* _Source passage_
- Date: 17–23 October
- Edition: 43rd
- Category: ATP World Tour 250
- Draw: 28S / 16D
- Prize money: €531,000
- Surface: Hard / Indoor
- Location: Stockholm, Sweden
- Venue: Kungliga tennishallen

Champions

Singles
- Gaël Monfils

Doubles
- Rohan Bopanna / Aisam-ul-Haq Qureshi
| Stockholm Open |

= 2011 If Stockholm Open =

The 2011 If Stockholm Open was a professional men's tennis tournament played on indoor hard courts. It was the 43rd edition of the tournament, which was part of the 2011 ATP World Tour. It took place at the Kungliga tennishallen in Stockholm, Sweden between 17 and 23 October 2011. First-seeded Gaël Monfils won the singles title.

==Finals==
===Singles===

FRA Gaël Monfils defeated FIN Jarkko Nieminen, 7–5, 3–6, 6–2
- It was Monfils' 1st title of the year and 4th of his career.

* _Description of the task_
Rewrite everything in the Stockholm Open article from "The 2011 If" down to "of his career.", putting "event" wherever "tournament" appears. You won't need the listing for this.

* _Data extract_
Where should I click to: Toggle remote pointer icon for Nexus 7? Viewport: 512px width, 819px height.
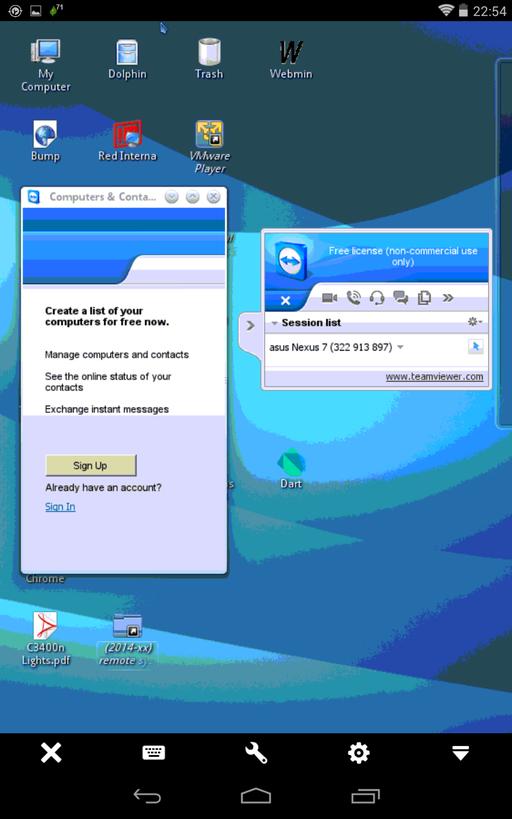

* _Solved problem_
The 2011 If Stockholm Open was a professional men's tennis event played on indoor hard courts. It was the 43rd edition of the event, which was part of the 2011 ATP World Tour. It took place at the Kungliga tennishallen in Stockholm, Sweden between 17 and 23 October 2011. First-seeded Gaël Monfils won the singles title.

==Finals==
===Singles===

FRA Gaël Monfils defeated FIN Jarkko Nieminen, 7–5, 3–6, 6–2
- It was Monfils' 1st title of the year and 4th of his career.